His grin was broad and smug. Triumphant. “The news. You cut your hair, so short I didn’t recognize you the first couple times I seen the tape, but they played it over and over those first days, and I seen it. You pulled a fast one on me, though. I thought you were in Oklahoma City. It took me a long time to get through all the hospitals and doctors’ offices and find out you wasn’t there. But some doctor remembered working with you. He felt sorry for your long-lost brother who had this one chance to find his sister again. He sent me to Tulsa. And here you are.”
He took a long drink from his can, tipping his head back, his Adam’s apple moving up and down under his beard as he swallowed.
“You should drink, Willy.”
Again she ignored him. “What do you want?”
He laughed. “You know what I want. The only thing I ever wanted. For things to be the way they’re meant to be. We are meant to be. You know it. You can’t never run far enough from me, you can’t never put me away long enough. I’m your destiny. You’re mine.”
“After everything you did to me, you are insane if you think I would ever want to be with you again.”
His complexion darkened when she said the word ‘insane,’ but he answered calmly. “I wouldn’t’ve had to do none of that if you’d kept your faith with me. Since we was thirteen, we been together, Willy. Seventeen years. There’s never been no one else for me but you. There shouldn’t’ve been no one else for you but me. There won’t be again. You got your dog and your Bull now, I know. I seen ‘em. You think they can keep me from you. But you can’t keep destiny away. Only way you’re safe is when you’re where you belong.”
He’d been watching her long enough to have seen her with Rad. If he knew about Ollie, he’d been to her house, too. Of course he had; he’d been following her from there. How else would he have known she was at Utica Square? These things did not surprise her, but they hardened her resolve to end this here.
“And you think that’s with you.”
He leaned forward and put his hands out, meaning to take hers. She pulled away, but he stayed where he was, setting his hands on the table before her.
“I know it’s with me.

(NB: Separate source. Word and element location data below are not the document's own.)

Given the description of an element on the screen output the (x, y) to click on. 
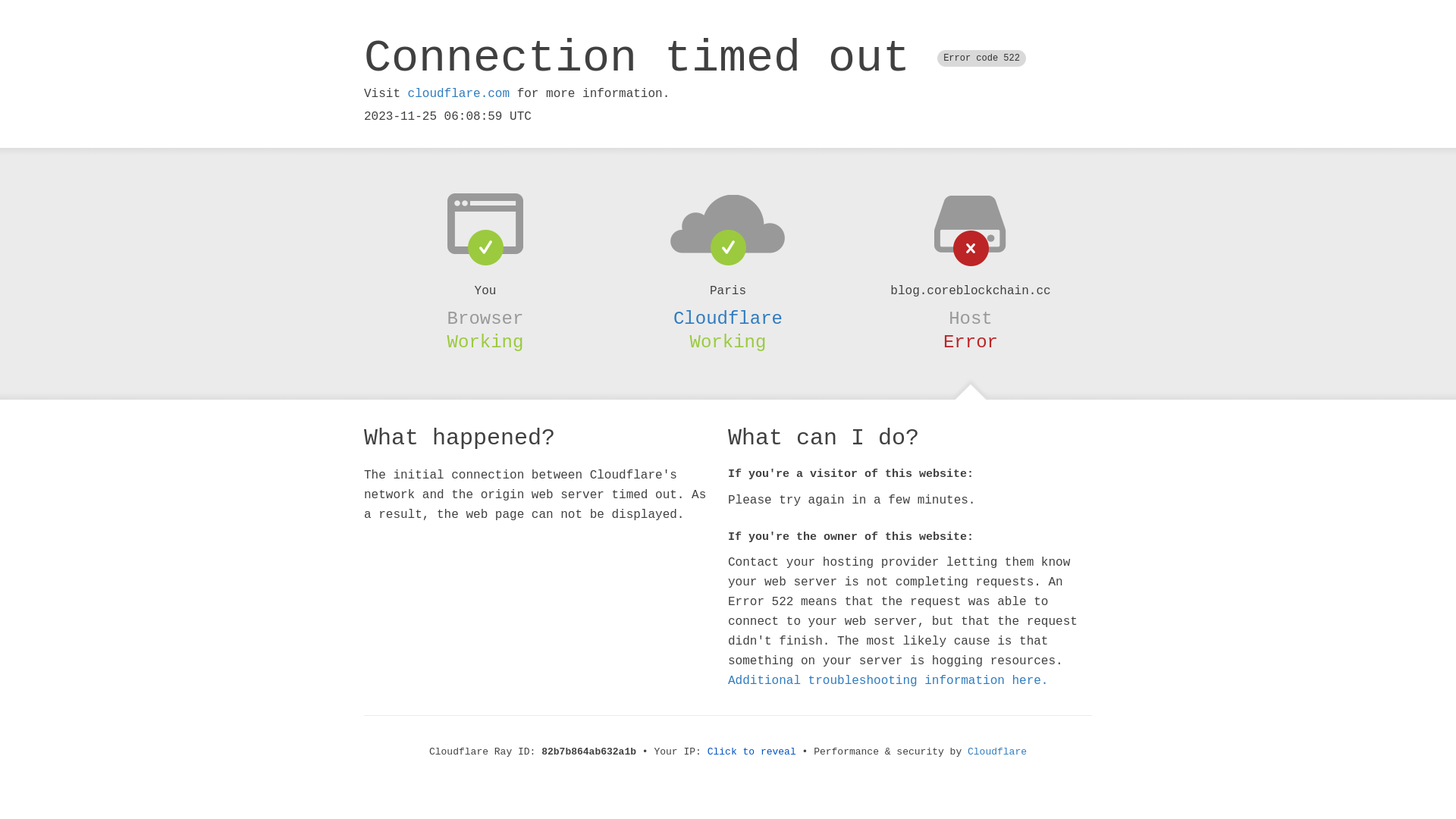
Additional troubleshooting information here. Element type: text (888, 680)
cloudflare.com Element type: text (458, 93)
Cloudflare Element type: text (727, 318)
Click to reveal Element type: text (751, 751)
Cloudflare Element type: text (996, 751)
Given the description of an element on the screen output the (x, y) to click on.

So do you. That’s why you’re here. You can’t stay away.” He pushed the can of beer an inch closer. “Drink your beer, Willy.”
Why was she arguing with him? He was close enough that she could pull her knife and shove it in his eye before he realized that she was here to fight. But that wasn’t her plan.
Moreover, as firm as her resolve was that all this needed to end, the thought of actually killing him, now that the moment was before her, seemed bigger than she could manage. It was beginning to feel like it would be easier, safer, to let him kill her instead. It would be over that way, too.
As angry at herself and those disgusting, weak thoughts as she was angry at him, she lashed out and shoved the can at him. “I don’t want your f*cking beer! I don’t f*cking want you!”
The can tipped over, and Jesse reared back and caught it, setting it upright before much had spilled.
Then he stood up. Willa stood, too. She turned her wrist, feeling the grip of the sheath around her arm, but she didn’t pull the knife. Wouldn’t do to let him know too early that she had it. She wanted him unawares, the way he’d had her so many times.
She expected him to swing at her—that was what she was prepared for. In her head, she’d visualized the move she’d make to block his swing and, if she were lucky, though there wasn’t much room in this dinky motel room, she’d put him on the floor.
But he didn’t swing at her. He picked up the Busch can she’d refused. With his palm, he wiped the droplets of beer from its side.
Then he charged at her, coming in low, tackling her around her waist, and brought her down hard. Her head bounced off the carpeting—thin and threadbare, laid over concrete—and fireworks went off inside her skull.